In the content of the exhibits, students explore important aspects of Boston Jewish History, including Mapping Shared Spaces: A Visual History of Boston’s Black and Jewish Communities, which analyzes the exchange of buildings and neighborhoods with Black neighbors, and Boston’s Jewish Advocate: A Visual History of a Publishing Landmark, which examines the oldest continually-circulated English language Jewish newspaper in the U.S. (1902–2020) by mapping its physical homes. The reach of the student projects has expanded beyond Boston, with students applying the methods to other Jewish communities, namely Baltimore’s. This project — and the model it sets — has the potential to continue to expand to other Jewish communities, as well as other groups, and opportunities for cross-classroom and interdisciplinary collaboration.
Future efforts could focus on optimization for mobile interface. As Rabinovitch notes in his overview, the project is best viewed on a desktop. When viewed on a mobile device, reading the content is possible, but the projects that use StoryMap JS and Scene VR are difficult to view. The experience of scrolling through the carousel on the desktop, with the map next to it, is lost. Another useful future development might be an app that people can use while walking around, to learn about the physical landmarks they are visiting.
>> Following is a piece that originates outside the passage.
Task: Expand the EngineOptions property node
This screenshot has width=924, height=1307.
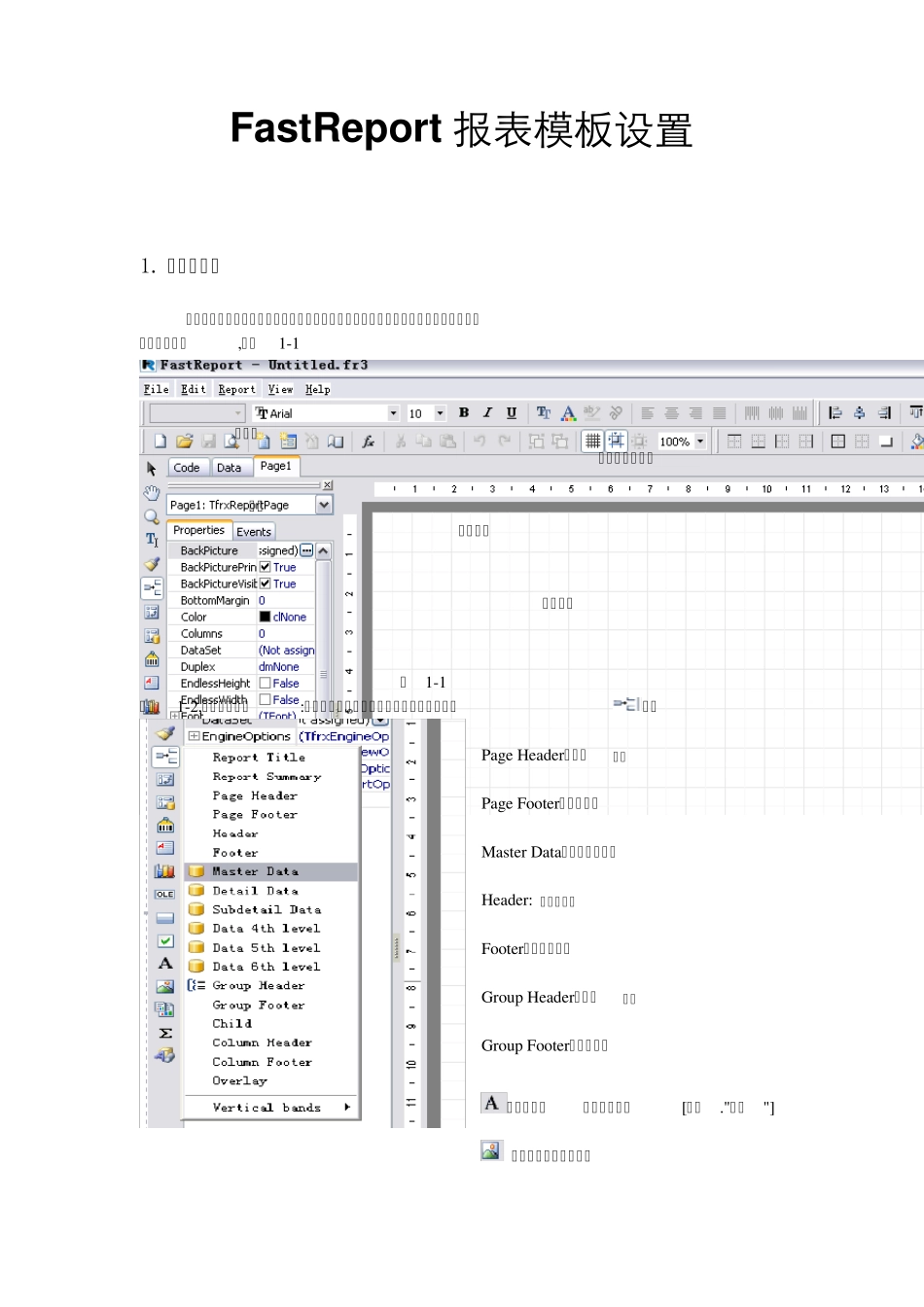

In both his overview and on the site homepage, Rabinovitch credits the support of the various digital humanities units at Northeastern and their important partnerships in bringing these projects to fruition. This also serves an important appeal to university instructors to seek out digital partners and resources at their universities to learn and integrate digital humanities opportunities into their coursework, leaning on the resources available to students and instructors. Rabinovitch and his students’ work also abundantly demonstrate the value of collaboration, something that is often absent in the humanities.